5.  What is a Motion for Relief from Stay?

  • A Motion for Relief from Stay is a request that the court lift the automatic stay so the association may proceed with continued collection or foreclosure efforts. A motion for relief from stay is often filed when the debtor has failed to pay assessments that become due after filing a bankruptcy or the association believes the collateral (the property) is not adequately protected. The debtor has the opportunity to respond to this motion and request a hearing, and the court may choose to grant or deny the motion.

 

6.  What is the difference between pre-petition and post-petition balances and payments?

  • Pre-petition balances are the amounts due up to the day the bankruptcy is filed. The pre-petition balance is the amount that would be reflected on the proof of claim when filed in the bankruptcy case.
  • Post-petition balances are the amounts due from the date the bankruptcy is filed on.
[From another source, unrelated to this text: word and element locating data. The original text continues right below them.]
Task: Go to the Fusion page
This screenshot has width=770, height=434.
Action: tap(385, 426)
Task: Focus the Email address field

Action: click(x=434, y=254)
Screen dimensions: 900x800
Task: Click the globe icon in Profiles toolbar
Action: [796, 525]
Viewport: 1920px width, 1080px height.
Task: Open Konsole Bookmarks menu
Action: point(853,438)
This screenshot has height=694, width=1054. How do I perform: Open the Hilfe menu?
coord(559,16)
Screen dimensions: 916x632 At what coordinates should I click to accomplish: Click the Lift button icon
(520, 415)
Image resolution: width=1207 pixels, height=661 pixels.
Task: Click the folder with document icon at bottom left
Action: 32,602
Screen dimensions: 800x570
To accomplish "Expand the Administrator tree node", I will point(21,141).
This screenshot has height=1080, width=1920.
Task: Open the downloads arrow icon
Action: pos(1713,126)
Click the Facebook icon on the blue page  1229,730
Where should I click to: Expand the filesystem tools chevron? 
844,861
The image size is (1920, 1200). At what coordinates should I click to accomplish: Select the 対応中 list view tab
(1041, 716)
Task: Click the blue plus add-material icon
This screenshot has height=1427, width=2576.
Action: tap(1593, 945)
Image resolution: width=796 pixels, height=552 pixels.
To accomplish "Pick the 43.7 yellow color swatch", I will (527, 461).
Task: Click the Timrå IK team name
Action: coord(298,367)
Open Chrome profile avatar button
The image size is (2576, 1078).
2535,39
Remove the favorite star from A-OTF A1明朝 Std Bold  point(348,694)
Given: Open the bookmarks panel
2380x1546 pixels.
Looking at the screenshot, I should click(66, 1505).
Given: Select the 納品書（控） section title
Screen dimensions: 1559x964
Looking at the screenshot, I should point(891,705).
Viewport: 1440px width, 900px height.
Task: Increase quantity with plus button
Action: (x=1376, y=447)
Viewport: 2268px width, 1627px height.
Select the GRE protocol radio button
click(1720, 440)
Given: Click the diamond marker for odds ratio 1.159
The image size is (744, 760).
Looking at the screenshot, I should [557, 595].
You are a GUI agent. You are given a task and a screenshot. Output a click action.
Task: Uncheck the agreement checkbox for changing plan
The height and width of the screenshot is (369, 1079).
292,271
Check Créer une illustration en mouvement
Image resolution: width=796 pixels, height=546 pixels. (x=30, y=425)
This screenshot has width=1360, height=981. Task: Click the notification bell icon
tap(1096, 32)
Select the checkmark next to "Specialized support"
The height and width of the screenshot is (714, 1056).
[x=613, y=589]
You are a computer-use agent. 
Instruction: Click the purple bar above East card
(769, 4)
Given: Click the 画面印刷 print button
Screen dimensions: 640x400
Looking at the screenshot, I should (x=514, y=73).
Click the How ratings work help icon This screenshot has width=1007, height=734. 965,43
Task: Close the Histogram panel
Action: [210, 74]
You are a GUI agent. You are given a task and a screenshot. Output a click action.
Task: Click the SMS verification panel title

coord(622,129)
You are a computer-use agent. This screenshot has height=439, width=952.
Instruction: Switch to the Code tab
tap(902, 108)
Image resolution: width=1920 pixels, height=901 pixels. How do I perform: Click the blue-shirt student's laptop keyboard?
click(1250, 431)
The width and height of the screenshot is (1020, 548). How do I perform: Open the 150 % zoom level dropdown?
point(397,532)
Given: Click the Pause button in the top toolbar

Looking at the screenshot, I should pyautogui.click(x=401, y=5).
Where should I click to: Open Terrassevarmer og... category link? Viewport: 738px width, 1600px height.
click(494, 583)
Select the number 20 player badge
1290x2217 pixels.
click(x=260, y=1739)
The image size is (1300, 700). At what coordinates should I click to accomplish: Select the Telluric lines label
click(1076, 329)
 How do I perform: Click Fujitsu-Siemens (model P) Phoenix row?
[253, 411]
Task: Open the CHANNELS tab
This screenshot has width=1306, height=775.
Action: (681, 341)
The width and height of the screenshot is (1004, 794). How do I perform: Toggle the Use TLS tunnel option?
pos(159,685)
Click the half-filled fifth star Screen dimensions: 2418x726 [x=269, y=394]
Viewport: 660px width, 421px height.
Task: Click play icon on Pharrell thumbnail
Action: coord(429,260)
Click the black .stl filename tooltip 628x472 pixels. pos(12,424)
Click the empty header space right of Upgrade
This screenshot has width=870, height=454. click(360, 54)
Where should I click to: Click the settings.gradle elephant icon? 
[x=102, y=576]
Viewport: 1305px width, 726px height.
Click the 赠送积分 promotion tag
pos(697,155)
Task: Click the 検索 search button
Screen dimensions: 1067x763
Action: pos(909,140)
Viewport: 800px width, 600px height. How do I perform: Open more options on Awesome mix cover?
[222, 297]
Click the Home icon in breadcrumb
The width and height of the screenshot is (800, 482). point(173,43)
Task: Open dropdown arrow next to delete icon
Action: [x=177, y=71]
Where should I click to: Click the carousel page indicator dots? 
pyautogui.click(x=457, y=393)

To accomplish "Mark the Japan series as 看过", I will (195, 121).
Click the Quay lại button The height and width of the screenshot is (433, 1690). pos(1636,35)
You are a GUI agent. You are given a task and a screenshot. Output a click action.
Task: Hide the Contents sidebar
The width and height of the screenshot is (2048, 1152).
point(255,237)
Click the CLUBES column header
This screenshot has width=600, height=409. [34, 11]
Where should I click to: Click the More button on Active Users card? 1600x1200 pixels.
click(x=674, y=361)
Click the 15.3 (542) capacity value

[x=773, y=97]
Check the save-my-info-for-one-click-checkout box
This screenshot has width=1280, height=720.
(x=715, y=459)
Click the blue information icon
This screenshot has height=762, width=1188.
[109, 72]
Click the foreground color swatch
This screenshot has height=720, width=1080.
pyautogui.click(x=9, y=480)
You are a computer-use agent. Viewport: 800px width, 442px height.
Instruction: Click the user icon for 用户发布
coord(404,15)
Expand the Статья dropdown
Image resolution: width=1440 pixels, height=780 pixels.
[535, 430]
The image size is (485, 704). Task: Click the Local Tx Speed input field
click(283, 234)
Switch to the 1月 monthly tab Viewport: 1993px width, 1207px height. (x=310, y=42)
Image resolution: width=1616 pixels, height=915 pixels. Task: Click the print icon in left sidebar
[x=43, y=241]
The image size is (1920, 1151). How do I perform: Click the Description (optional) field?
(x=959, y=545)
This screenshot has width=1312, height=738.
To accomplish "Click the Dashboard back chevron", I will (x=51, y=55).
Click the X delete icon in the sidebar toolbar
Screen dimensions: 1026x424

Post-petition balances may be used as a basis for filing a Motion to Dismiss or Motion for Relief from Stay.

 

7.  Why do we need to split ledgers?

  • Dividing or “splitting” the ledgers into pre-petition and post-petition ledgers is best practice for a few reasons:
    • It provides for cleaner pre-petition and post-petition balances for filing the proof of claim and filing post-petition actions such as motions to dismiss;
    • Interest and late fees cannot be charged on the pre-petition balance. The balance as of the date of filing remains firm. No further charges, interest, or fees may be added to that balance while the debtor is in bankruptcy.
    • The post-petition ledger must begin at $0.00. Any late fees, costs, or interest must be calculated based upon the post-petition amounts only.

 

8.  What is a proof of claim and why is it important?

  • A proof of claim is a document filed by the creditor (i.e. association) specifically acknowledging the individual owes money to such creditor. In order for a creditor to be paid by the trustee through the Chapter 13 Plan, the creditor must file a proof of claim on or before the proof of claim deadline.

 

9.  What is a Chapter 13 Plan? Why is it important?

  • A Chapter 13 Plan is the debtor’s plan to repay all or part of his/her debt. The Plan can propose repayment to creditors over a period of five years. The Chapter 13 Plan also dictates the treatment of the creditor, i.e. whether the creditor’s debt is secured or unsecured, whether a lien may be avoided or whether the debtor’s interest in property is being surrendered.

 

10.  What is the §341 Meeting of Creditors?

  • The § 341 Meeting of Creditors is a hearing wherein the debtor testifies under oath as to his bankruptcy petition. Creditors are not required to appear at the § 341 Meeting but may choose to appear to ask the debtor what he plans to do with secured property, like his residence or vehicle.